Wright presents Jesus as a prophet. This is one category for understanding Jesus that was popular even in Jesus’ day and gives many words and deeds a very plausible framework. Jesus announced the coming judgement over the unfaithful people of God and the climax of God’s action in history. This climax is arriving through Jesus himself. When we try to grasp Jesus’ aims and beliefs, then do we realize that Jesus was not only a prophet, but the Messiah? The Temple cleansing and the Last Supper take a prominent place in understanding Jesus’ Messiahship. He celebrated something like a Passover with his disciples. At that moment he granted the forgiveness of sins which was normally reserved for the Day of Atonement in Israel. With the feast of Passover the Jews remember their return from Egypt; yet, in Jesus’ interpretation of the last meal with his disciples it is the return from exile. Things that normally take place in the temple of Jerusalem now happen in the upper room.

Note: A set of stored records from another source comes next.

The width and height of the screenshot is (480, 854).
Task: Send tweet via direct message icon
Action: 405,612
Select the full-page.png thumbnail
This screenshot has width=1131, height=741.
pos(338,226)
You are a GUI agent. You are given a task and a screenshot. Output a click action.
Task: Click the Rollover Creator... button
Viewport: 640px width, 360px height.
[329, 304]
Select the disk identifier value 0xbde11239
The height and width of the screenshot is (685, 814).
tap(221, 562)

Within his historical approach, N.T. Wright also opens new ways into christology. He finds the clues to christology in the return of YHWH to Zion and in the Temple-theology (p. 653). Jesus not only proclaimed the return of God to Zion, but he embodied it in person. What the temple was supposed to accomplish Jesus himself accomplished on the cross (p. 604). During the time of Jesus’ earthly ministry there is no speculation about the three persons of God, but within first-century Judaism Jesus could be seen as the one sharing the throne with God.

N.T. Wright says only very little about the resurrection in this volume. Thus, the question of how Jesus thought about his resurrection remains unanswered yet. What did this dimension mean in his own understanding of vocation? Hopefully this gap will be filled in the following volumes.

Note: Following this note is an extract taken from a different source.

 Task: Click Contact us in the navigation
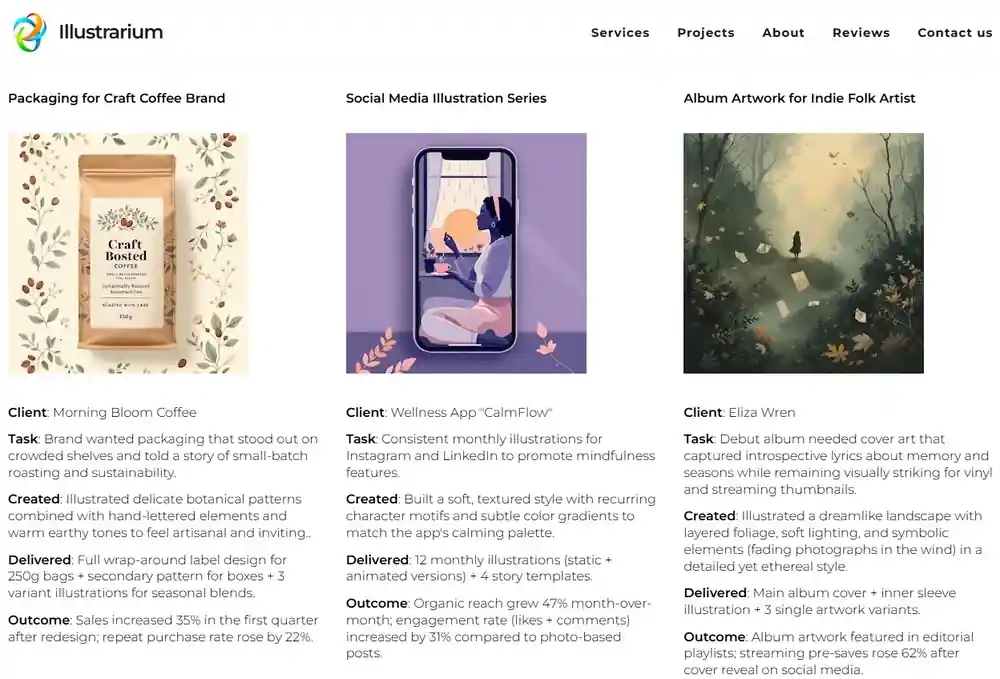coord(954,32)
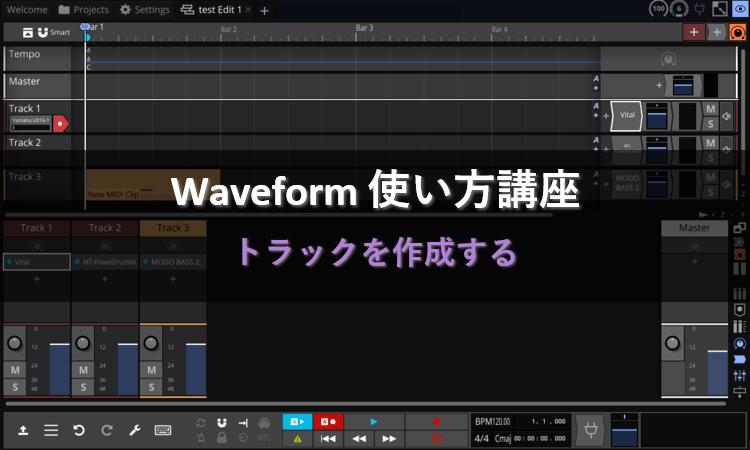Open the virtual keyboard icon
This screenshot has width=750, height=450.
[x=163, y=430]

Jesus and the Victory of God deserves careful study and thorough discussion. Wright’s results and their meaning for the central Christian doctrines like that of atonement are a burning issue. Further, we need to ask how Wright’s work will affect the discussion between Christians and Jews. After reading his book I realized that Jesus was an uncomfortable first-century Jew in the eyes of his contemporaries and to some degree he is a strange figure to us today, for he is not the all-too-familiar Christian hero, but a real Jew who brought about the climax of God’s history within the human race.